俺達は山を下りて畑の脇を抜け、特に何事もなく里の近くへ戻ってきた。
正門のあたり一帯に、工事の音が響いている。
現在、里は防壁の改修作業の真っ最中なのだ。里内部の家屋の復旧作業はすでに大方終了し、十日ほど前からこの南側の防壁の工事が始まっていた。
防壁周辺には作業中の里人やゴーレム達が忙しく歩き回っている。
その中には、建材を運ぶ大きな戦象ゴーレムの背中も見えた。
防壁の一部が解体されたあたりに、大砲の上に滑り台を乗っけたような大きな機械が露出しているのが見える。
大型魔道具のような見た目をした真新しいその装置は、うっすらと光沢を放っていた。
あれは、ゴーレム用の射出機だ。
ああいった据え付け型の射出機は元々防壁の内側に一定間隔で設置されていて、防衛時には、あそこから防壁外にゴーレムを射ち出す形で出撃させる。
要は、ゴーレムを発射する大砲みたいなものだ。
この世界の大きな城塞都市や軍事施設などでは、比較的よく見られる設備なのだそうである。
もっとも、一般の村落に設置されるような代物ではないらしいが……。
元々里の防壁に五台ほど設置されていた射出機は、最大飛距離が十メートル未満で、軍の払い下げの旧式品だった。
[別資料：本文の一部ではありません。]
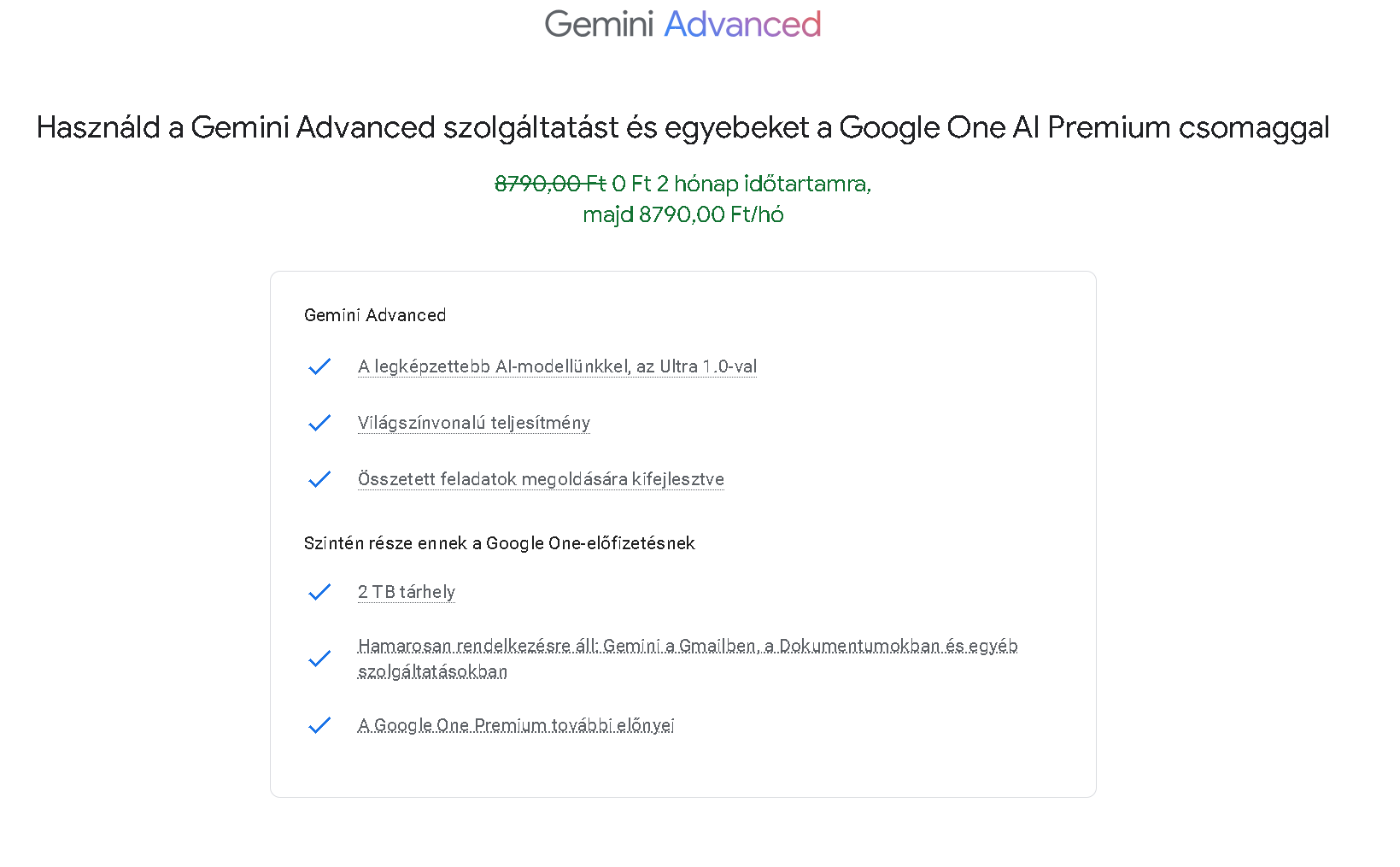The height and width of the screenshot is (867, 1400).
Task: Click the Gemini Advanced section heading in card
Action: click(375, 315)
だが、今回防壁の改修と同時に射出機も新たに増設して、最大飛距離が三倍以上あるこの最新式の物を導入するそうである。
俺も先日行なわれた試射を見学させてもらったが、“下駄”と呼ばれる衝撃緩和用の脚部カバーみたいな装備を履いたゴーレムが、三十メートル近くもロケットみたいにぶっ飛んでいく姿は、実に壮観だった。
防衛時にゴーレムを遠くに飛ばすことに、果たしてロマン以外の意味があるのか? と、つい勘ぐってしまうところなのだが、実際にはこれ、おおいに意味があるようだ。
射出距離が伸びると敵にとってはゴーレムの予測出現地点が絞れなくなるので、戦術上、それだけで脅威度が跳ね上がるという。
なるほどたしかに、その恐ろしさというのは、攻め手の立場になって考えてみるとよく分かる。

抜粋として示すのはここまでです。